With nix-shell (legacy):

nix-shell                              # Default
nix-shell --arg withLima true          # With Lima
nix-shell --arg withVagrant true       # With Vagrant

With direnv (automatic activation):

direnv allow    # One-time setup, then auto-activates on cd

What's included:

Tool	Purpose
Python 3.11 + PyYAML	Scripts and linting
Docker + docker-compose	Container-based testing
yamllint, shellcheck	Linting and validation
make, rsync, git	Build tools
jq, yq	YAML/JSON utilities
Lima (optional)	Lightweight Linux VMs
Vagrant (optional)	Full VM management

Installing Nix:

# Linux/macOS (multi-user installation)
sh <(curl -L https://nixos.org/nix/install) --daemon

# Enable flakes (add to ~/.config/nix/nix.conf)
experimental-features = nix-command flakes

See the Nix installation guide for more options.

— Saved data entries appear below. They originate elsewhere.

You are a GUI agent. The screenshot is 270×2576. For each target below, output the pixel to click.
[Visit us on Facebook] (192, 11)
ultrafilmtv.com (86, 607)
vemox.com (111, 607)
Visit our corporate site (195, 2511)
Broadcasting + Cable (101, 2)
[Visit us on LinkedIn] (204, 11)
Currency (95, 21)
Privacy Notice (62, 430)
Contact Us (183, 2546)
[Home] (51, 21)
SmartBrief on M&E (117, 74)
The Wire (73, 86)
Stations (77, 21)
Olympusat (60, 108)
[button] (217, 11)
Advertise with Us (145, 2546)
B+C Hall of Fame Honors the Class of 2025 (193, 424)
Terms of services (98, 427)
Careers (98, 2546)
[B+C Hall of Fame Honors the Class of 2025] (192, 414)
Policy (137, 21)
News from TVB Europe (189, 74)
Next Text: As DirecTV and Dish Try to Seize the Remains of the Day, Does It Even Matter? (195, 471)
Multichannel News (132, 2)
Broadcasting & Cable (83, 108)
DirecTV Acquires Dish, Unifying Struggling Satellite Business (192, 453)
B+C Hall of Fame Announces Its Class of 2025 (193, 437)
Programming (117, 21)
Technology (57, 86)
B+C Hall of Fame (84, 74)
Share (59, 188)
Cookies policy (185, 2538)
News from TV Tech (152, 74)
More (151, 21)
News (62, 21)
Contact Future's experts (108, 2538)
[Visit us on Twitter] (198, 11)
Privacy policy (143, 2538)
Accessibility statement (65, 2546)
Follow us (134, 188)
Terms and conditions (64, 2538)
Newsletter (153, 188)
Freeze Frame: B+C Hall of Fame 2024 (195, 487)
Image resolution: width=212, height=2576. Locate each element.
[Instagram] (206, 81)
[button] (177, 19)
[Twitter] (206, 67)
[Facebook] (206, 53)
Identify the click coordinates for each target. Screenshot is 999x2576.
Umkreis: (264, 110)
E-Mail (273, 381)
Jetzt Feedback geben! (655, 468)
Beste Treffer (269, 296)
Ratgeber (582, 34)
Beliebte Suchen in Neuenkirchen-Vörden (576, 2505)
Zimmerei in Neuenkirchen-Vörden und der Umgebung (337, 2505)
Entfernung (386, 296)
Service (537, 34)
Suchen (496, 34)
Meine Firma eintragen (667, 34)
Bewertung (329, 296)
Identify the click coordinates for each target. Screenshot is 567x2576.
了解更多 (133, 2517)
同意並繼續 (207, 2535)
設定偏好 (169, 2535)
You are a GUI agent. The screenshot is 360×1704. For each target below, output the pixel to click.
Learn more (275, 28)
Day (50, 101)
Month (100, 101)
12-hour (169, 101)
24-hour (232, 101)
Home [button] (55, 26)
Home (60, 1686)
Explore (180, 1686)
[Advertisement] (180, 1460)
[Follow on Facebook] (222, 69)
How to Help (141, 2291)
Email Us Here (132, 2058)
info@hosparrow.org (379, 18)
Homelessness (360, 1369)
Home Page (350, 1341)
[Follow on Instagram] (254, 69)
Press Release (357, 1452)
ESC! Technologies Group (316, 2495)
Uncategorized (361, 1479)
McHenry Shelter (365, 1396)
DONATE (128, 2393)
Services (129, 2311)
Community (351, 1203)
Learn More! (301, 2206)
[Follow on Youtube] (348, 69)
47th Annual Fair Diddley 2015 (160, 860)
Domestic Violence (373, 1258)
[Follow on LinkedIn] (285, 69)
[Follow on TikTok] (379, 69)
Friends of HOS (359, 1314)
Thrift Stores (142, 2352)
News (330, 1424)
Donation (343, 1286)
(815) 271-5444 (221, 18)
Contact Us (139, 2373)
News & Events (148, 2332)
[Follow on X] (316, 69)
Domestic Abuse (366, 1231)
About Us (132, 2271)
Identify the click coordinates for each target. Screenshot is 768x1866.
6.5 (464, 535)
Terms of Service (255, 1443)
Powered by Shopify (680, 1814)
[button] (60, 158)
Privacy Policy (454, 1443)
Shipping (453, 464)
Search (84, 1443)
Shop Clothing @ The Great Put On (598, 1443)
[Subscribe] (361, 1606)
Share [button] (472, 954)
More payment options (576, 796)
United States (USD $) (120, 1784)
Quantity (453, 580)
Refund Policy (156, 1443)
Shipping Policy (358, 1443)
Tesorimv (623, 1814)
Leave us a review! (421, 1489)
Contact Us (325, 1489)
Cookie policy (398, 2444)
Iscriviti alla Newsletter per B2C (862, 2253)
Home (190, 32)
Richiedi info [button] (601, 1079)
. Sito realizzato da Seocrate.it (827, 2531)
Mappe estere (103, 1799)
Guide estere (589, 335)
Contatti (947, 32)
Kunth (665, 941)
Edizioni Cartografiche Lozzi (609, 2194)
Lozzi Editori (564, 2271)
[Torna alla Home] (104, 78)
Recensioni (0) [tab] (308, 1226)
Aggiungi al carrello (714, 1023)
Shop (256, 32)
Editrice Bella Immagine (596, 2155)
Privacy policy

VS Code / GitHub Codespaces

This project includes a Dev Container configuration for instant development environments:

• VS Code: Install the Dev Containers extension, then "Reopen in Container"
• Codespaces: Click "Code" → "Codespaces" → "Create codespace"

Local Setup

Follow the instructions in QUICKSTART.md.

Resources

• Blog Series - Tutorials and guides
• Salt Documentation - Official docs
• Salt Formulas - Community formulas

License

MIT License - see LICENSE file for details.